Objective → Rewrite everything from the top of the listing below down to the line containing "click(360, 81)" as a two-column CSV with the headers input and output. Each row pairs a text with the answer that follows it, each in its own quoted field, with line breaks turned into spaces.

Supplied information →

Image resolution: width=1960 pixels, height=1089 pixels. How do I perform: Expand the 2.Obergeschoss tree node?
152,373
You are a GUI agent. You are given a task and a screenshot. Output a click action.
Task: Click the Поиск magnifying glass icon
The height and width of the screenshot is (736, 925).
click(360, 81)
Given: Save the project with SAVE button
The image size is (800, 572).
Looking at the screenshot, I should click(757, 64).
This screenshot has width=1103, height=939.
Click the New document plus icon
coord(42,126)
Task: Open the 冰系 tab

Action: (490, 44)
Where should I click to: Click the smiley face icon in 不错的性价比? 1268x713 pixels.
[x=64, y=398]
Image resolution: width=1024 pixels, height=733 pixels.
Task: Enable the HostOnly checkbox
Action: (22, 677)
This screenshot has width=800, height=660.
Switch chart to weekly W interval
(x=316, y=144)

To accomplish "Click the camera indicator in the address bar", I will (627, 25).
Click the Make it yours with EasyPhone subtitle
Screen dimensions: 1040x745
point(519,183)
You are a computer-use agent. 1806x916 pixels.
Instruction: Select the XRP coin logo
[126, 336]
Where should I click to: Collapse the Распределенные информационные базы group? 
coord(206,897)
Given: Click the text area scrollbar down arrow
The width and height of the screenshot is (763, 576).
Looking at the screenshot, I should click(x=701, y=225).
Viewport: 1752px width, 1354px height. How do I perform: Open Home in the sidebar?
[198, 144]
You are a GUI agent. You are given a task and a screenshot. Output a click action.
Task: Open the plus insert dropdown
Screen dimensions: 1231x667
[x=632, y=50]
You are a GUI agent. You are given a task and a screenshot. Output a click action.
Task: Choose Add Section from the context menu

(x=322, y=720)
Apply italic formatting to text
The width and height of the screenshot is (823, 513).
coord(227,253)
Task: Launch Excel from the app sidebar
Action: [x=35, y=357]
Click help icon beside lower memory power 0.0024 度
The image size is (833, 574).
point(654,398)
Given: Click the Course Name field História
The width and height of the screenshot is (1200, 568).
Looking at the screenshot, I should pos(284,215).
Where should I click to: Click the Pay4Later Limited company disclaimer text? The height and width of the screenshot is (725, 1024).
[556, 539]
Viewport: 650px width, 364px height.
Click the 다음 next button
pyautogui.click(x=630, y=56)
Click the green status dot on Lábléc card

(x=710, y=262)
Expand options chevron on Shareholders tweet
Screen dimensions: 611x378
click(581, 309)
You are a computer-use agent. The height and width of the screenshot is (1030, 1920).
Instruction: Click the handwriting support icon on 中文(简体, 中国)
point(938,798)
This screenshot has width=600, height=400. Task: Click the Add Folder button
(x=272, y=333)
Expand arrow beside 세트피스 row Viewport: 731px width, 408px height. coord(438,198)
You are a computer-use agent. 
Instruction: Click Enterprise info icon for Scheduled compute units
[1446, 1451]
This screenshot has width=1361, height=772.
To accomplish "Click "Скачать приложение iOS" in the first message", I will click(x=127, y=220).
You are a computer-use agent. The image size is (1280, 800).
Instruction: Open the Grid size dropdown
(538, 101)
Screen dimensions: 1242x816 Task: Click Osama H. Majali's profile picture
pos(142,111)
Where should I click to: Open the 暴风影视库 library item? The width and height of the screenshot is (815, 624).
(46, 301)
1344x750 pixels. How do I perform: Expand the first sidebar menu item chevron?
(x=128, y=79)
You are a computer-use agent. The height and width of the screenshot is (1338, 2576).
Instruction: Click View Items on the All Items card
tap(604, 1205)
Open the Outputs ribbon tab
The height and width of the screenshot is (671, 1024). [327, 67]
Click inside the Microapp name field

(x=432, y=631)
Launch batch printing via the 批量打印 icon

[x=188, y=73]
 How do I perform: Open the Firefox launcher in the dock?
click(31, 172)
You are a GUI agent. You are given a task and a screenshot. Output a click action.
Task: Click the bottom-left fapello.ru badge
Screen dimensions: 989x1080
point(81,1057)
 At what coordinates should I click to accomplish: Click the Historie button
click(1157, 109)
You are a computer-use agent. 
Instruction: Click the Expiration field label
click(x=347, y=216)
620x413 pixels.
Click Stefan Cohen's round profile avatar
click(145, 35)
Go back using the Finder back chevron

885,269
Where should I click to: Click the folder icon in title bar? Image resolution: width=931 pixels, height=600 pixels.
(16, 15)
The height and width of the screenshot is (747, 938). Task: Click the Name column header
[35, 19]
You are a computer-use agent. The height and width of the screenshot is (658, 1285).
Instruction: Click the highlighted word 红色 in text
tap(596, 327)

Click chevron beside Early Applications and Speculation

The solution →
input,output
"Image resolution: width=1960 pixels, height=1089 pixels. How do I perform: Expand the 2.Obergeschoss tree node?","152,373"
"You are a GUI agent. You are given a task and a screenshot. Output a click action. Task: Click the Поиск magnifying glass icon The height and width of the screenshot is (736, 925).","click(360, 81)"